### Task to carry out
The listing should be printed again without a single change.

### Dataset records
----

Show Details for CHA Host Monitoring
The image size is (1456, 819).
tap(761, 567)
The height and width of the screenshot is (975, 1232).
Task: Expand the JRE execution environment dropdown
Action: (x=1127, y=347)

----

### Answer below
Show Details for CHA Host Monitoring
The image size is (1456, 819).
tap(761, 567)
The height and width of the screenshot is (975, 1232).
Task: Expand the JRE execution environment dropdown
Action: (x=1127, y=347)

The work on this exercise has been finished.